**Work to complete**. Nothing but an exact copy of the data should be output.

**Data extracts**.
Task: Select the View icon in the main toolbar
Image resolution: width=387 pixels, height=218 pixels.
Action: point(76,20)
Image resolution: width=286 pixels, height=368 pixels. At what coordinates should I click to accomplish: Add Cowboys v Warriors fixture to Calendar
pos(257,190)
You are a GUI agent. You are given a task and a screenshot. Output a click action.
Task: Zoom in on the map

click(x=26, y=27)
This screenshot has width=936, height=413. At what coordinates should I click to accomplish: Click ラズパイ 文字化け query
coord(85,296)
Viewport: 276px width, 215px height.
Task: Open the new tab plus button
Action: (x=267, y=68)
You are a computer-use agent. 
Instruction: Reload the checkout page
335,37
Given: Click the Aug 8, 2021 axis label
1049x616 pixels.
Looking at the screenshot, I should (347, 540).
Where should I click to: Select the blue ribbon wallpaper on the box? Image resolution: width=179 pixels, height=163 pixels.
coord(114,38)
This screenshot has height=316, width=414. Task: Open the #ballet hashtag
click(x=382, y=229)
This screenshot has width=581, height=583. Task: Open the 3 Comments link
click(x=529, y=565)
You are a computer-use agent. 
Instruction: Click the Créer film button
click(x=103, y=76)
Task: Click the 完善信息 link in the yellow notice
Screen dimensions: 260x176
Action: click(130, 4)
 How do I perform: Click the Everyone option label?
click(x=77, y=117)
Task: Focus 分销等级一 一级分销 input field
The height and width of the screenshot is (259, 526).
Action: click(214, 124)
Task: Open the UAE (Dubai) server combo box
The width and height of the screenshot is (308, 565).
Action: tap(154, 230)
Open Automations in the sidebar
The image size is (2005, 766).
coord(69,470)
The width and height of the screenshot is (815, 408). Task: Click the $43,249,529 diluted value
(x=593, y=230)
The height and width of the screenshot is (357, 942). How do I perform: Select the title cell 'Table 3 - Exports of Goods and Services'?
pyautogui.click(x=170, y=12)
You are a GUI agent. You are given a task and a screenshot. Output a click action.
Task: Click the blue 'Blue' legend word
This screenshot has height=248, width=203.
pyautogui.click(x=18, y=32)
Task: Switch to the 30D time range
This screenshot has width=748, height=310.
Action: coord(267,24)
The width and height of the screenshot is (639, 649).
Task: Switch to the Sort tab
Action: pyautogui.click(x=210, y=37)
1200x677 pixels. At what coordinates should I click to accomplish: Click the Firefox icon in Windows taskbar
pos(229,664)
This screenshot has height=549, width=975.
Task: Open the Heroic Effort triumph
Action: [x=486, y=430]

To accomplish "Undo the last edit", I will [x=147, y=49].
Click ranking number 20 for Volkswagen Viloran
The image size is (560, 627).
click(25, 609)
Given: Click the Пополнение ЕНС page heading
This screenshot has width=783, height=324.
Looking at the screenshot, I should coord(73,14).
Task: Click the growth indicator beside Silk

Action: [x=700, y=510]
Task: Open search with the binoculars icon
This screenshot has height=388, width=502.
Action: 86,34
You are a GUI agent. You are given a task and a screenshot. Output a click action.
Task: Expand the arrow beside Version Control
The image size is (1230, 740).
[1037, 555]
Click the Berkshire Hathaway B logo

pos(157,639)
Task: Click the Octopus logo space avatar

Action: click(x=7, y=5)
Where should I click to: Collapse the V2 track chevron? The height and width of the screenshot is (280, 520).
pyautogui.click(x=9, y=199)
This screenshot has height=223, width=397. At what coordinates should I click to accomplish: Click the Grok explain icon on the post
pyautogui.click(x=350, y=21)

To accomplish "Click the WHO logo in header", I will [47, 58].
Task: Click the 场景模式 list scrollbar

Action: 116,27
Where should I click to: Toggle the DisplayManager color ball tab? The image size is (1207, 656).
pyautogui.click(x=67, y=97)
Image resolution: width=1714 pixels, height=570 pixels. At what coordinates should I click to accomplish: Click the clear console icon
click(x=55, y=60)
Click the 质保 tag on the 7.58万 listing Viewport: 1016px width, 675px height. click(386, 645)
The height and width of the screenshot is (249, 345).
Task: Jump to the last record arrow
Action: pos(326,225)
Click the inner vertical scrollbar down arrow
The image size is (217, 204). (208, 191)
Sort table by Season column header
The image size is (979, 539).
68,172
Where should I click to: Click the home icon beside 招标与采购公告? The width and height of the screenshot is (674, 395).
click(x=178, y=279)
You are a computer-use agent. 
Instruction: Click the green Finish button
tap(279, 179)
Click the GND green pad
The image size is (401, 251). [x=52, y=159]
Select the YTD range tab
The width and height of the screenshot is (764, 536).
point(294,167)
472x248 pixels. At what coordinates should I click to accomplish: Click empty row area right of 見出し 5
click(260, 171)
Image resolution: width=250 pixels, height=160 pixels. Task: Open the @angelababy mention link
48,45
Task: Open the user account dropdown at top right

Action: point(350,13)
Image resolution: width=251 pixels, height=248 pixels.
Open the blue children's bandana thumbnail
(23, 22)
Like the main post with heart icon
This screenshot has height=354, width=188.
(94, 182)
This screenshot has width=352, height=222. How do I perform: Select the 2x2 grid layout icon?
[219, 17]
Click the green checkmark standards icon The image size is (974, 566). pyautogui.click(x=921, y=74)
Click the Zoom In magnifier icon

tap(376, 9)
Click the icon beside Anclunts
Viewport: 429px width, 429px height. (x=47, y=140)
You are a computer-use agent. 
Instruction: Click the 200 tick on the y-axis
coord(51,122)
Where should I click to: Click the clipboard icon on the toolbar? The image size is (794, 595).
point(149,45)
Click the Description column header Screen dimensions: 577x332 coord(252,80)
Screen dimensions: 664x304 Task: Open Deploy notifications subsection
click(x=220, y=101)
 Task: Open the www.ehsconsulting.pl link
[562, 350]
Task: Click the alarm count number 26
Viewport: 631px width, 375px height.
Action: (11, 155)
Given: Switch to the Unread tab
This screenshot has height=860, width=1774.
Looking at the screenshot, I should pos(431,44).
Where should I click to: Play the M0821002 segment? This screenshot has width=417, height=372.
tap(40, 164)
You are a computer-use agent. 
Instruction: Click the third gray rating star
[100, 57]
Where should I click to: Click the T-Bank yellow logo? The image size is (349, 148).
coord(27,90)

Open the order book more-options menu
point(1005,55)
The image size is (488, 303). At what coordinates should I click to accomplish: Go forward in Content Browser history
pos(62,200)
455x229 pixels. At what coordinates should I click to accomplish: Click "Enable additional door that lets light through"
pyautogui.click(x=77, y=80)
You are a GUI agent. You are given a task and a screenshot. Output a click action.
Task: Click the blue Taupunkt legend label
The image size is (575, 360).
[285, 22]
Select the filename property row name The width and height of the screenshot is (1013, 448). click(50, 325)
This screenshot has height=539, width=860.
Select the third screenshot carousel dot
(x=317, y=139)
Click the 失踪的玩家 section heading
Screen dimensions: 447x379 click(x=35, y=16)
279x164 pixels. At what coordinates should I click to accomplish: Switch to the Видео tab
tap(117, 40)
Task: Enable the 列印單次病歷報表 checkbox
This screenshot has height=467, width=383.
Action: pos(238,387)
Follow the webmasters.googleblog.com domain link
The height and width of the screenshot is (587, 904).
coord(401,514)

**Your solution**.
Task: Select the View icon in the main toolbar
Image resolution: width=387 pixels, height=218 pixels.
Action: point(76,20)
Image resolution: width=286 pixels, height=368 pixels. At what coordinates should I click to accomplish: Add Cowboys v Warriors fixture to Calendar
pos(257,190)
You are a GUI agent. You are given a task and a screenshot. Output a click action.
Task: Zoom in on the map

click(x=26, y=27)
This screenshot has width=936, height=413. At what coordinates should I click to accomplish: Click ラズパイ 文字化け query
coord(85,296)
Viewport: 276px width, 215px height.
Task: Open the new tab plus button
Action: (x=267, y=68)
You are a computer-use agent. 
Instruction: Reload the checkout page
335,37
Given: Click the Aug 8, 2021 axis label
1049x616 pixels.
Looking at the screenshot, I should (347, 540).
Where should I click to: Select the blue ribbon wallpaper on the box? Image resolution: width=179 pixels, height=163 pixels.
coord(114,38)
This screenshot has height=316, width=414. Task: Open the #ballet hashtag
click(x=382, y=229)
This screenshot has width=581, height=583. Task: Open the 3 Comments link
click(x=529, y=565)
You are a computer-use agent. 
Instruction: Click the Créer film button
click(x=103, y=76)
Task: Click the 完善信息 link in the yellow notice
Screen dimensions: 260x176
Action: click(130, 4)
 How do I perform: Click the Everyone option label?
click(x=77, y=117)
Task: Focus 分销等级一 一级分销 input field
The height and width of the screenshot is (259, 526).
Action: click(214, 124)
Task: Open the UAE (Dubai) server combo box
The width and height of the screenshot is (308, 565).
Action: tap(154, 230)
Open Automations in the sidebar
The image size is (2005, 766).
coord(69,470)
The width and height of the screenshot is (815, 408). Task: Click the $43,249,529 diluted value
(x=593, y=230)
The height and width of the screenshot is (357, 942). How do I perform: Select the title cell 'Table 3 - Exports of Goods and Services'?
pyautogui.click(x=170, y=12)
You are a GUI agent. You are given a task and a screenshot. Output a click action.
Task: Click the blue 'Blue' legend word
This screenshot has height=248, width=203.
pyautogui.click(x=18, y=32)
Task: Switch to the 30D time range
This screenshot has width=748, height=310.
Action: coord(267,24)
The width and height of the screenshot is (639, 649).
Task: Switch to the Sort tab
Action: pyautogui.click(x=210, y=37)
1200x677 pixels. At what coordinates should I click to accomplish: Click the Firefox icon in Windows taskbar
pos(229,664)
This screenshot has height=549, width=975.
Task: Open the Heroic Effort triumph
Action: [x=486, y=430]

To accomplish "Undo the last edit", I will [x=147, y=49].
Click ranking number 20 for Volkswagen Viloran
The image size is (560, 627).
click(25, 609)
Given: Click the Пополнение ЕНС page heading
This screenshot has width=783, height=324.
Looking at the screenshot, I should coord(73,14).
Task: Click the growth indicator beside Silk

Action: [x=700, y=510]
Task: Open search with the binoculars icon
This screenshot has height=388, width=502.
Action: 86,34
You are a GUI agent. You are given a task and a screenshot. Output a click action.
Task: Expand the arrow beside Version Control
The image size is (1230, 740).
[1037, 555]
Click the Berkshire Hathaway B logo

pos(157,639)
Task: Click the Octopus logo space avatar

Action: click(x=7, y=5)
Where should I click to: Collapse the V2 track chevron? The height and width of the screenshot is (280, 520).
pyautogui.click(x=9, y=199)
This screenshot has height=223, width=397. At what coordinates should I click to accomplish: Click the Grok explain icon on the post
pyautogui.click(x=350, y=21)

To accomplish "Click the WHO logo in header", I will [47, 58].
Task: Click the 场景模式 list scrollbar

Action: 116,27
Where should I click to: Toggle the DisplayManager color ball tab? The image size is (1207, 656).
pyautogui.click(x=67, y=97)
Image resolution: width=1714 pixels, height=570 pixels. At what coordinates should I click to accomplish: Click the clear console icon
click(x=55, y=60)
Click the 质保 tag on the 7.58万 listing Viewport: 1016px width, 675px height. click(386, 645)
The height and width of the screenshot is (249, 345).
Task: Jump to the last record arrow
Action: pos(326,225)
Click the inner vertical scrollbar down arrow
The image size is (217, 204). (208, 191)
Sort table by Season column header
The image size is (979, 539).
68,172
Where should I click to: Click the home icon beside 招标与采购公告? The width and height of the screenshot is (674, 395).
click(x=178, y=279)
You are a computer-use agent. 
Instruction: Click the green Finish button
tap(279, 179)
Click the GND green pad
The image size is (401, 251). [x=52, y=159]
Select the YTD range tab
The width and height of the screenshot is (764, 536).
point(294,167)
472x248 pixels. At what coordinates should I click to accomplish: Click empty row area right of 見出し 5
click(260, 171)
Image resolution: width=250 pixels, height=160 pixels. Task: Open the @angelababy mention link
48,45
Task: Open the user account dropdown at top right

Action: point(350,13)
Image resolution: width=251 pixels, height=248 pixels.
Open the blue children's bandana thumbnail
(23, 22)
Like the main post with heart icon
This screenshot has height=354, width=188.
(94, 182)
This screenshot has width=352, height=222. How do I perform: Select the 2x2 grid layout icon?
[219, 17]
Click the green checkmark standards icon The image size is (974, 566). pyautogui.click(x=921, y=74)
Click the Zoom In magnifier icon

tap(376, 9)
Click the icon beside Anclunts
Viewport: 429px width, 429px height. (x=47, y=140)
You are a computer-use agent. 
Instruction: Click the 200 tick on the y-axis
coord(51,122)
Where should I click to: Click the clipboard icon on the toolbar? The image size is (794, 595).
point(149,45)
Click the Description column header Screen dimensions: 577x332 coord(252,80)
Screen dimensions: 664x304 Task: Open Deploy notifications subsection
click(x=220, y=101)
 Task: Open the www.ehsconsulting.pl link
[562, 350]
Task: Click the alarm count number 26
Viewport: 631px width, 375px height.
Action: (11, 155)
Given: Switch to the Unread tab
This screenshot has height=860, width=1774.
Looking at the screenshot, I should pos(431,44).
Where should I click to: Play the M0821002 segment? This screenshot has width=417, height=372.
tap(40, 164)
You are a computer-use agent. 
Instruction: Click the third gray rating star
[100, 57]
Where should I click to: Click the T-Bank yellow logo? The image size is (349, 148).
coord(27,90)

Open the order book more-options menu
point(1005,55)
The image size is (488, 303). At what coordinates should I click to accomplish: Go forward in Content Browser history
pos(62,200)
455x229 pixels. At what coordinates should I click to accomplish: Click "Enable additional door that lets light through"
pyautogui.click(x=77, y=80)
You are a GUI agent. You are given a task and a screenshot. Output a click action.
Task: Click the blue Taupunkt legend label
The image size is (575, 360).
[285, 22]
Select the filename property row name The width and height of the screenshot is (1013, 448). click(50, 325)
This screenshot has height=539, width=860.
Select the third screenshot carousel dot
(x=317, y=139)
Click the 失踪的玩家 section heading
Screen dimensions: 447x379 click(x=35, y=16)
279x164 pixels. At what coordinates should I click to accomplish: Switch to the Видео tab
tap(117, 40)
Task: Enable the 列印單次病歷報表 checkbox
This screenshot has height=467, width=383.
Action: pos(238,387)
Follow the webmasters.googleblog.com domain link
The height and width of the screenshot is (587, 904).
coord(401,514)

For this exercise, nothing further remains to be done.